Auf Teneriffa wird geschuftet. Ein Grüppchen von Spitzenschwingern aus verschiedenen Verbänden, angeleitet vom Berner Schwingerkönig Adrian Käser, bereitet sich auf der Kanarischen Insel auf die Saison vor. Sie stemmen üppig beladene Hanteln und rennen ellenlange Treppen hoch. Es steht eine besondere Saison bevor, weil im August 2025 ein Eidgenössisches Schwingfest stattfindet. Es gibt nichts Wichtigeres im Schwingsport – Unspunnen, Kilchberg und Jubiläumsschwinget in Ehren.
Joel Wicki beschäftigt sich tagtäglich mit dem Eidgenössischen. «Das ist immer präsent. Auch beim Einschlafen», sagt er. Jede Kraftübung, jeder Schwung gilt dem Saisonhöhepunkt. Aber die Realität sieht eben auch so aus: Wicki kann nicht rund um die Uhr ein Schwingfest vorbereiten. Er ist Landwirt, er ist Unternehmer. Selbst auf Teneriffa holt ihn das berufliche Leben ein. Einmal meldet sich die Freundin mit einem Anliegen per Telefon, sie managt den heimischen Hof in Sörenberg, wenn er nicht da ist. An diesem Tag will der Traktor nicht anspringen. Wicki kann das Problem aus der Ferne lösen.

BEREITGESTELLTE DATEN:
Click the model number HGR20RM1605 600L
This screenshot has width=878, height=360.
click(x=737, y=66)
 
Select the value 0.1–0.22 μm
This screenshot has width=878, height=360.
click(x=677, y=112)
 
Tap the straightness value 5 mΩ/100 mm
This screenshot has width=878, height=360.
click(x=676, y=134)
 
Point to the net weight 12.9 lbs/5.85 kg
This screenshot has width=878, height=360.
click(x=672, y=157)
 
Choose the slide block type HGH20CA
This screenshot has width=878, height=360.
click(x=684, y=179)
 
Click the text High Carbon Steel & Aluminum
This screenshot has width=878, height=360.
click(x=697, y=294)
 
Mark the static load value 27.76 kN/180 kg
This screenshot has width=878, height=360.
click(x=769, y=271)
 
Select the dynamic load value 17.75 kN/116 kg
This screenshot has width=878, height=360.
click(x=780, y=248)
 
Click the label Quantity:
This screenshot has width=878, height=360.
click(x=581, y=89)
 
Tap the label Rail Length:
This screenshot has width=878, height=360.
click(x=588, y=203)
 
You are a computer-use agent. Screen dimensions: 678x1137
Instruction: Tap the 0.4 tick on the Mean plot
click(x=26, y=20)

--

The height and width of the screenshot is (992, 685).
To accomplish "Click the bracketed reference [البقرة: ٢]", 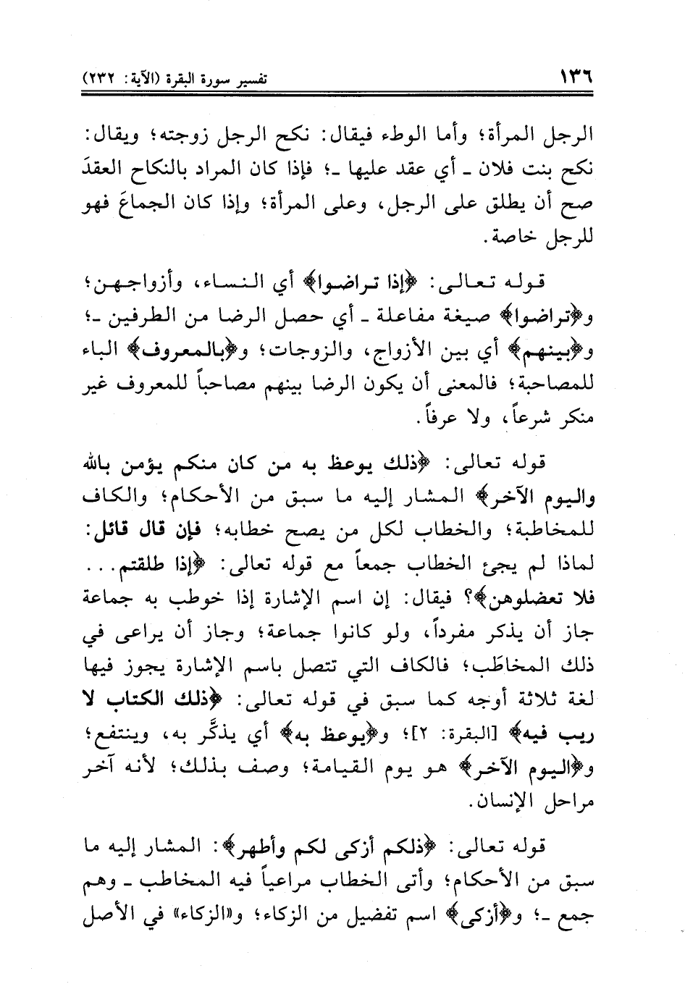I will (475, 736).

AUFGABEN:
1 - Beantworten Sie anhand des extrahierten Textes die folgenden Fragen:
(a) Wer leitet die Gruppe der Spitzenschwinger auf Teneriffa an?
(b) In welchem Monat und Jahr findet das Eidgenössische Schwingfest statt?
(c) Wo liegt der Hof, den Wickis Freundin in seiner Abwesenheit managt?
2 - Schreiben Sie aus dem extrahierten Text die Passage von „Auf Teneriffa wird“ bis „Jubiläumsschwinget in Ehren.“ wortgetreu ab.

LÖSUNGEN:
1 -
(a) Der Berner Schwingerkönig Adrian Käser.
(b) Im August 2025.
(c) In Sörenberg.

2 -
Auf Teneriffa wird geschuftet. Ein Grüppchen von Spitzenschwingern aus verschiedenen Verbänden, angeleitet vom Berner Schwingerkönig Adrian Käser, bereitet sich auf der Kanarischen Insel auf die Saison vor. Sie stemmen üppig beladene Hanteln und rennen ellenlange Treppen hoch. Es steht eine besondere Saison bevor, weil im August 2025 ein Eidgenössisches Schwingfest stattfindet. Es gibt nichts Wichtigeres im Schwingsport – Unspunnen, Kilchberg und Jubiläumsschwinget in Ehren.